*** The data ***

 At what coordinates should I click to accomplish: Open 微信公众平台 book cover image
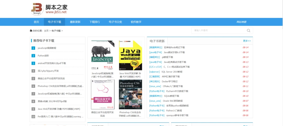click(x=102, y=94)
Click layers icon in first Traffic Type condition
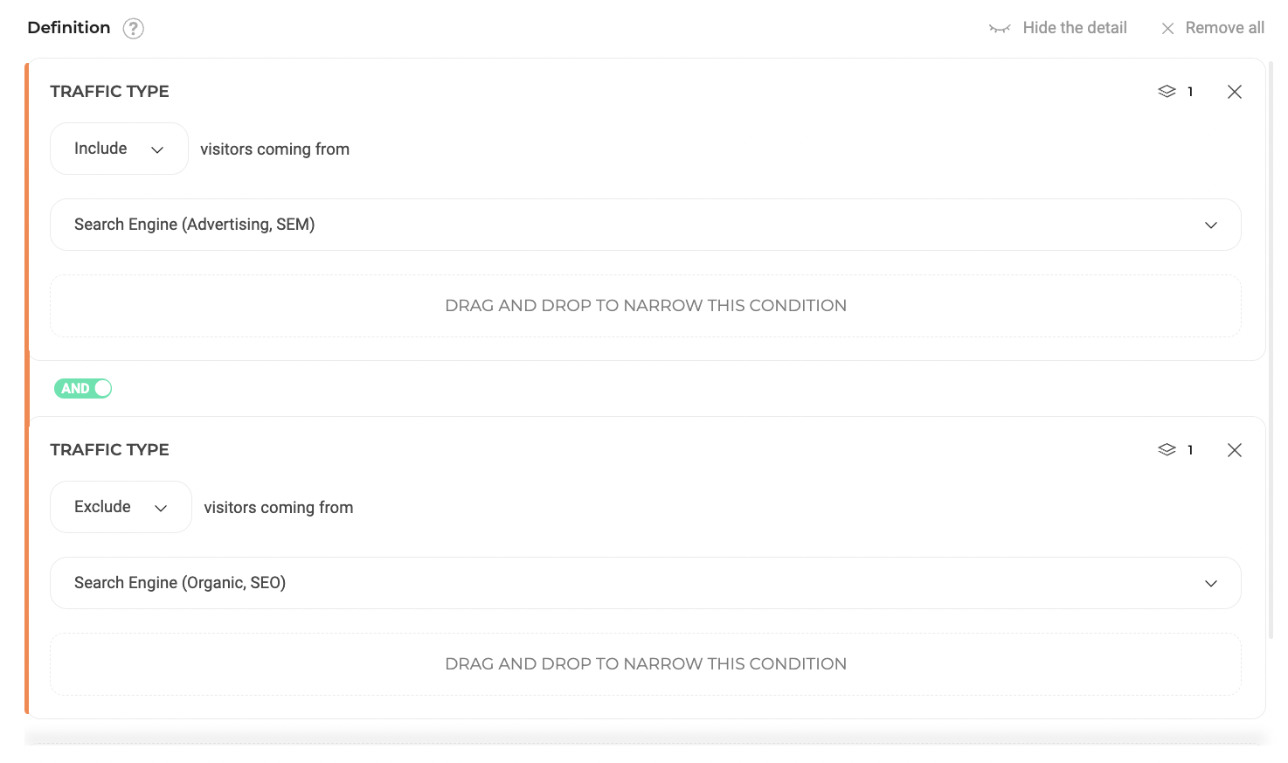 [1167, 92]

*** End of The data ***
*** The data ***

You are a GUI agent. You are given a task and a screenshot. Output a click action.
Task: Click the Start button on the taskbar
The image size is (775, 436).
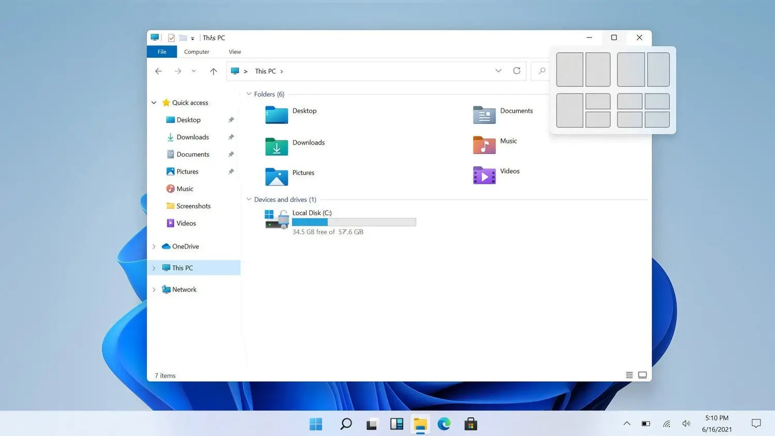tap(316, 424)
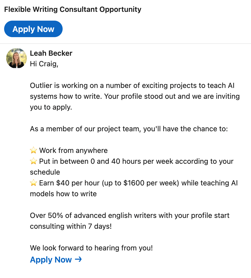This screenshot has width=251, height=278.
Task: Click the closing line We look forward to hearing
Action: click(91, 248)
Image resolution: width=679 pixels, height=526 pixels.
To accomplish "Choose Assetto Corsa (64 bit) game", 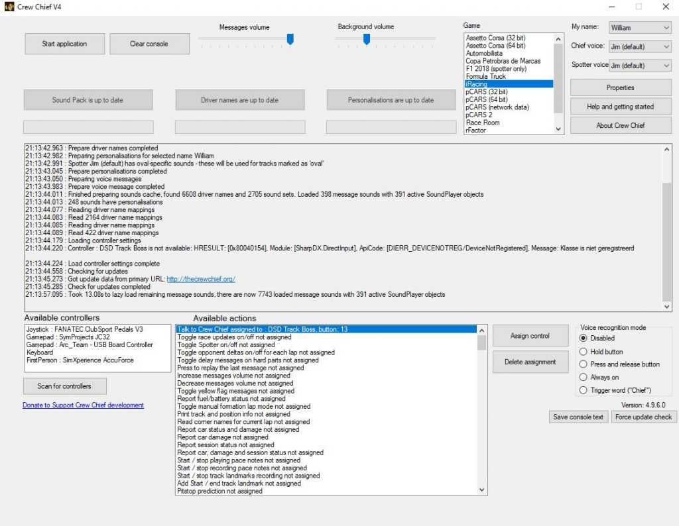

*** End of The data ***

**Exercise requirements:**
Everything above from the line containing "The image size is (775, 436)." through the line containing "Assetto Corsa (64" must be repeated exactly, and the pictures must be left out.

**Final answer:**
The image size is (775, 436).
tap(316, 424)
This screenshot has width=251, height=278.
Task: Click the closing line We look forward to hearing
Action: click(91, 248)
Image resolution: width=679 pixels, height=526 pixels.
To accomplish "Choose Assetto Corsa (64 bit) game", 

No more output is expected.